** Exercise instructions **
1 - According to the research assistant posting, by when do the authors aim to finish a full book draft?
2 - Continue the research assistant posting from the point where it ends.

** Passage shown **
______________________________
Description
Jeff Sebo (Associate Professor, Environmental Studies) is seeking a Research Assistant (RAs) to contribute to a new book project. The book, provisionally titled The Local Animal: Why Cities Matter—and What They Can Do—for Farmed and Wild Animals, is being co-authored with Adalene Minelli (NYU) and Alisa White (Stanford) for an academic trade audience. It examines how cities and other local governments can improve outcomes for farmed and wild animals through food, infrastructure, conflict management, and disaster preparedness policies.
About the Project and Role
Cities and other local actors increasingly shape the lives of farmed and wild animals, yet their potential to improve animal welfare remains largely untapped. Farmed and wild animals are among the largest, most impacted, and most neglected stakeholders for health and environmental policies, and cities are well-positioned to support them as policy innovators, incubators, and influencers.
This academic trade book will show how cities have and can become policy leaders for farmed and wild animals, developing a clear theory of change grounded in One Health and One Welfare frameworks. It bridges animal ethics, health ethics, environmental ethics, and urban policy to show how cities can build communities where humans and animals can thrive together.
The book builds on a series of policy reports the authors have produced through the Guarini Center on Environmental, Energy and Land Use Law and the NYU Center for Environmental and Animal Protection, including Towards Plant-Forward Diets: A Toolkit for Local Policymakers (2021), Wild Animal Welfare in Local Policies on Land Use and the Built Environment (2024), and a forthcoming policy brief on interspecies conflict. Translating these reports into a unified book requires updating and expansion of the underlying legal and policy analysis.
The authors aim to complete a full book draft by late 2026 and a final draft by mid 2027. Research assistants will support the production of the first draft over the summer.
Contact Audrey Becker (audrey.lynn.becker@nyu.edu) with any questions.
Research Assistant Responsibilities
- Assist in updating prior legal and policy analysis in prior reports, including developments in federal preemption (FMIA, PPIA, NLEA), Dormant Commerce Clause doctrine (including National Pork Producers Council v. Ross), First Amendment compelled commercial speech, SEC climate disclosure rules, and state preemption of local food and agriculture regulation
- Survey and catalogue local ordinances and policies relevant to the book’s chapters
- Research doctrinal questions for new chapters not fully developed in the prior reports, including municipal authority to integrate animal welfare into environmental review and disaster preparedness law for animals
- Pull and verify primary sources (statutes, ordinances, regulations, cases) and prepare pinpoint citations and properly formatted references for legal claims throughout the manuscript
- Fact-check substantive legal and policy claims in chapter drafts, and proofread for clarity and consistency
- Assist with other tasks as needed, such as compiling case studies, organizing source material, and preparing figures or tables
Minimum Qualifications/Skills
- Must be a currently enrolled NYU Law student (2L, 3L, LLM preferred)
______________________________
** Data supplied **

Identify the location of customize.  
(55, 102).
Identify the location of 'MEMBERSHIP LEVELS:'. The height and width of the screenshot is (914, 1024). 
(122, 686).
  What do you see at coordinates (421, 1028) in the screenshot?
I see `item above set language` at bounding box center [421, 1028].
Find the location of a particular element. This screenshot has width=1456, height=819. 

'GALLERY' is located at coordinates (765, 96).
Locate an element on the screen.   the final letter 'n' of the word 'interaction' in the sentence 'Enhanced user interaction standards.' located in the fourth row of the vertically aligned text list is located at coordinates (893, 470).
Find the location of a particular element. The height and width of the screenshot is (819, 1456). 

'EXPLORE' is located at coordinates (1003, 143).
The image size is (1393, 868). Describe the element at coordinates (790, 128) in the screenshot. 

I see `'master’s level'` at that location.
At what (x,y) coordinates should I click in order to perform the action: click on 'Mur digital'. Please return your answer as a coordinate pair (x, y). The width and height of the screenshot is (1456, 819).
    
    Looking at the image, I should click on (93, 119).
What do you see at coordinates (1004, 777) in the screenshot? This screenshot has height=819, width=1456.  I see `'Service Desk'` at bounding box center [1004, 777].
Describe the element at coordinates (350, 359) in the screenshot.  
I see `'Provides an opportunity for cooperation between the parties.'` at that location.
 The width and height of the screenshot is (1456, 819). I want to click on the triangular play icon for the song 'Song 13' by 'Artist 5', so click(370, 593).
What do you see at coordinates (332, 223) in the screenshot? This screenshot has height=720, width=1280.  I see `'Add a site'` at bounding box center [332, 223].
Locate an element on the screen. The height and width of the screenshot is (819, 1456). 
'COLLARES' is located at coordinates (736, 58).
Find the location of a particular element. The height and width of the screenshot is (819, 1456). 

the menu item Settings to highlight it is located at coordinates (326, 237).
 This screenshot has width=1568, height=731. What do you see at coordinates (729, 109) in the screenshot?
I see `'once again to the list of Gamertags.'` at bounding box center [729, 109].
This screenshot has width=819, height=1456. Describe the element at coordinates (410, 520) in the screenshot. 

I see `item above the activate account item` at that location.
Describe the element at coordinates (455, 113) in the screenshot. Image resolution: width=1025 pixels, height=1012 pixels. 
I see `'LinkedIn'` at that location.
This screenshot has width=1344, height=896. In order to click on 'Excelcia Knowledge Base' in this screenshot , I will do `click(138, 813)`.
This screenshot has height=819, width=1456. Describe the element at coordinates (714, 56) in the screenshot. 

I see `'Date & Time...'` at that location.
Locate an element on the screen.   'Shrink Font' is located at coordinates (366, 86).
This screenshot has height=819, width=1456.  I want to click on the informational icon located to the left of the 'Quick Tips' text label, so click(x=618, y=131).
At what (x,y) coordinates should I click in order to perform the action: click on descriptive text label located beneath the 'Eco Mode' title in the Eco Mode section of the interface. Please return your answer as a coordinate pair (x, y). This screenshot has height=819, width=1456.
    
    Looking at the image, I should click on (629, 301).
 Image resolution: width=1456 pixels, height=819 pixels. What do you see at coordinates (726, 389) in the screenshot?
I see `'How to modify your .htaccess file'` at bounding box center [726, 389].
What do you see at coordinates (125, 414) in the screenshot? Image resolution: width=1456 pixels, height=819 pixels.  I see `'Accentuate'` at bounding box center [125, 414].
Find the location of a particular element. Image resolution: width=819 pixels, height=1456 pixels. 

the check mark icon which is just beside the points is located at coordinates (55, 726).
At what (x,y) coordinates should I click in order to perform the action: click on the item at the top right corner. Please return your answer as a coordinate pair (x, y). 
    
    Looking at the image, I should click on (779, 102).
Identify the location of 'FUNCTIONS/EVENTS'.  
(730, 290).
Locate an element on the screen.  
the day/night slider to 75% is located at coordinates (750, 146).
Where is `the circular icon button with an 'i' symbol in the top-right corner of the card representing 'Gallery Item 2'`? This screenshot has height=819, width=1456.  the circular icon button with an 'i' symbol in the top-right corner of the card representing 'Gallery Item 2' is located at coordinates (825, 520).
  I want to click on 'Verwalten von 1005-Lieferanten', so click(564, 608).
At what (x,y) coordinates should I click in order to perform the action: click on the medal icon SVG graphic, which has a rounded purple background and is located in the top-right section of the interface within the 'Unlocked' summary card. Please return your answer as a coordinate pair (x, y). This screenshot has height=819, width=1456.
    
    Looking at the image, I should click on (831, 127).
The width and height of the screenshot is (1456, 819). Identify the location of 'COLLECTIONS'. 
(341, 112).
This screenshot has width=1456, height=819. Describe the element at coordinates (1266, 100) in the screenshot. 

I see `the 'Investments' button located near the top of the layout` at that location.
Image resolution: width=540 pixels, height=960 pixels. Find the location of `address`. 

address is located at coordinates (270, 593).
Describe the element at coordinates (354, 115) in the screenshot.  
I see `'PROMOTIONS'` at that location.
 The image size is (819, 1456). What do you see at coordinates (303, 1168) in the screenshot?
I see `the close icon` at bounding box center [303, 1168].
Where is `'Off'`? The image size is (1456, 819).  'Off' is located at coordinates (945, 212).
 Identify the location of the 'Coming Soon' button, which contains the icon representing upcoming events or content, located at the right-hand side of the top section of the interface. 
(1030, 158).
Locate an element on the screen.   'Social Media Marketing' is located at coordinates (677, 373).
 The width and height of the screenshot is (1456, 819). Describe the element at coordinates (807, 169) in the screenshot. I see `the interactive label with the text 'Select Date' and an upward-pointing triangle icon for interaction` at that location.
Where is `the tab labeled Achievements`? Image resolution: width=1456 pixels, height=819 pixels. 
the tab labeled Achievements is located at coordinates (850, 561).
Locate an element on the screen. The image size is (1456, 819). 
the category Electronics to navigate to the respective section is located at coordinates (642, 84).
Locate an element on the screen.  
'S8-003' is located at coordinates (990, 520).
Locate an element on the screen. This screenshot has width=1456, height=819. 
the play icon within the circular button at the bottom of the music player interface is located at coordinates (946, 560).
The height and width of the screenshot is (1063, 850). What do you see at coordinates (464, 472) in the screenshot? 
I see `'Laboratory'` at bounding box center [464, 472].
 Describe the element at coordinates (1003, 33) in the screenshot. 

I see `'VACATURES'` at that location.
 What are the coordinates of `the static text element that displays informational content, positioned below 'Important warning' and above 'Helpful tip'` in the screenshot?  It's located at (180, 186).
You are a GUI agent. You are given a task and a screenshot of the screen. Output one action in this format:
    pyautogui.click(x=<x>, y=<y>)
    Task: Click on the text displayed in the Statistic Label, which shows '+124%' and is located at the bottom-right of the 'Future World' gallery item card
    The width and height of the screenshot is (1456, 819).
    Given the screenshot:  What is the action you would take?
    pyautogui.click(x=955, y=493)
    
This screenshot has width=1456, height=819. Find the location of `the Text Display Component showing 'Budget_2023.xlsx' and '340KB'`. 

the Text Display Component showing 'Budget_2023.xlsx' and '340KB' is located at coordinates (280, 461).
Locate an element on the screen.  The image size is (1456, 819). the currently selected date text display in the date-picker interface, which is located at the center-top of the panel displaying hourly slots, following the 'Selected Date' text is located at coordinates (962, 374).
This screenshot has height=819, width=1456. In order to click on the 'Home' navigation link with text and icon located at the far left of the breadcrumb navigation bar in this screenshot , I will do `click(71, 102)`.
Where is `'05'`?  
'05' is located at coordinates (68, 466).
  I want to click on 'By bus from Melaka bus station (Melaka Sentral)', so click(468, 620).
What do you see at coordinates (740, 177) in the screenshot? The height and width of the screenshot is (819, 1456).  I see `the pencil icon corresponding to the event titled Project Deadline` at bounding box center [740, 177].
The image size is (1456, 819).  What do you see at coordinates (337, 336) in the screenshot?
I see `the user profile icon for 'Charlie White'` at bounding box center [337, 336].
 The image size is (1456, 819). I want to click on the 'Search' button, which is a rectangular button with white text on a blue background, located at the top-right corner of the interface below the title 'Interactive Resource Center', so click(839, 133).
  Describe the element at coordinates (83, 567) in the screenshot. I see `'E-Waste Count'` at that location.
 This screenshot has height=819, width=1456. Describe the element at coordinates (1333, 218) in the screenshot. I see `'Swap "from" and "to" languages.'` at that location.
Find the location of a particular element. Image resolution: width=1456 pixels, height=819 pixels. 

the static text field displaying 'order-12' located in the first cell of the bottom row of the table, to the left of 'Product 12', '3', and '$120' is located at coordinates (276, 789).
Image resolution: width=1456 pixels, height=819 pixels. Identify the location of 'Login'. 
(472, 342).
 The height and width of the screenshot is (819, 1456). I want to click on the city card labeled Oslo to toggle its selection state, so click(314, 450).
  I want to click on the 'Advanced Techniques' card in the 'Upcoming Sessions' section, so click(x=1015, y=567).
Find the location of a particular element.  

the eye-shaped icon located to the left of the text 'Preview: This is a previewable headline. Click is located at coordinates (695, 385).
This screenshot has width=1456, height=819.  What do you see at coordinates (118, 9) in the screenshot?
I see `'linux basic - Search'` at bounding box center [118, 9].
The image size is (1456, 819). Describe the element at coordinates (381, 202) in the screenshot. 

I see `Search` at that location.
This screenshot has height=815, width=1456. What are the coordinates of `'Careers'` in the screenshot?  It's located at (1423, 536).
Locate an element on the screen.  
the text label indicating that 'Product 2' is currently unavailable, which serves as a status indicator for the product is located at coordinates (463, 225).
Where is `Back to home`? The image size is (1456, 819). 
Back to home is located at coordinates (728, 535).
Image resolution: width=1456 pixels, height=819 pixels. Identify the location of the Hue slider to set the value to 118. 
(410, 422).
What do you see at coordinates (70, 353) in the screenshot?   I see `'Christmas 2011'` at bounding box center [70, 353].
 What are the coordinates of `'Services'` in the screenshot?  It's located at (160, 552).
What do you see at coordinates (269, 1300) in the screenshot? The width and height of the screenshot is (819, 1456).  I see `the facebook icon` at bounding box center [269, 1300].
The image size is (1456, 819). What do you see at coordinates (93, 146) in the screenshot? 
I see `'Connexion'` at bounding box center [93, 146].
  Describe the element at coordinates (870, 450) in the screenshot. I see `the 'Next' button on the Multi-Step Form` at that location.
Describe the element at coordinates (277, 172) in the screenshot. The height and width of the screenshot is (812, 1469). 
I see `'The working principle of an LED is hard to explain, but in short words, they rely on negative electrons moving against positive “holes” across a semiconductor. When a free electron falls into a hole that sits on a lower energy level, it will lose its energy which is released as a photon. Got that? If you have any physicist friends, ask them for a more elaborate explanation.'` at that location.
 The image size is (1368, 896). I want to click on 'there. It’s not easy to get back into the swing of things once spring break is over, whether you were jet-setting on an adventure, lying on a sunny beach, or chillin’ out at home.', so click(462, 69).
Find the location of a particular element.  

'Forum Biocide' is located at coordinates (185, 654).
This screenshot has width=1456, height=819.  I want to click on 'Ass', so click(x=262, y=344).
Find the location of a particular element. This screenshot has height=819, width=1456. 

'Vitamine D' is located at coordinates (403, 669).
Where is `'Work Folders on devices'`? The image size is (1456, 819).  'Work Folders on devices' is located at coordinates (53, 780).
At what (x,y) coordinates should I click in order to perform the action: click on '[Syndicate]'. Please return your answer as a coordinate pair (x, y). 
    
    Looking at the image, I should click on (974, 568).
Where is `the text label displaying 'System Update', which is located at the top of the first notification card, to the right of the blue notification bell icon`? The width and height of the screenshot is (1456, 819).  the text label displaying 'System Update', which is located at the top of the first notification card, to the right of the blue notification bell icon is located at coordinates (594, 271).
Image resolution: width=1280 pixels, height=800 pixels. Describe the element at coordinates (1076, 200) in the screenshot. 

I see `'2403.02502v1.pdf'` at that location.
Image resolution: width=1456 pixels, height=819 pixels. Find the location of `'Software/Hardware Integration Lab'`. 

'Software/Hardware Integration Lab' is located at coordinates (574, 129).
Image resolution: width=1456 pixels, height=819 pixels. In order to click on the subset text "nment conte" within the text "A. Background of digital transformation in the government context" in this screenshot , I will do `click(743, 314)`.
______________________________
** List of answers **
1 - By late 2026.

2 -
- Strong legal research and writing skills
- Familiarity with legal research databases (Westlaw, Lexis, Bloomberg Law)
Preferred Qualifications/Skills
- Coursework or experience in environmental law, administrative law, local government law, food law, or animal law
- Interest in animal welfare, public health, urban policy, and/or sustainability
Schedule
- Approximately 15 hours per week (June, July, and August 2026)
- Flexible working hours
- Possibility of re-hiring in the fall pending budget and the state of the project
Salary Range
$30/hr–$30/hr (min-max)
Evaluations
Performance evaluation will take place at the end of the project.
Start Date
June 1, 2026
Location
Remote, with periodic on-site or remote meetings with the authors or a researcher from the Center for Environmental and Animal Protection.
Application Instructions
To express interest, please email the following materials in a single pdf to Audrey Becker (audrey.lynn.becker@nyu.edu), with the subject line “RA Application – Book Project”:
- Your CV
- A short statement about your interest in the topic and your experience with research and writing
- Current transcript (unofficial is fine)
- A writing sample
In compliance with NYC’s Pay Transparency Law, the hourly base salary at NYU Law School for student employment positions is $17 per hour for undergraduate and graduate students.
Federal Work Study is not required for this role, unless specifically stated within the job description. If you are eligible to receive Federal Work Study funds, your eligibility status will be disclosed to the hiring manager to ensure proper processing if hired.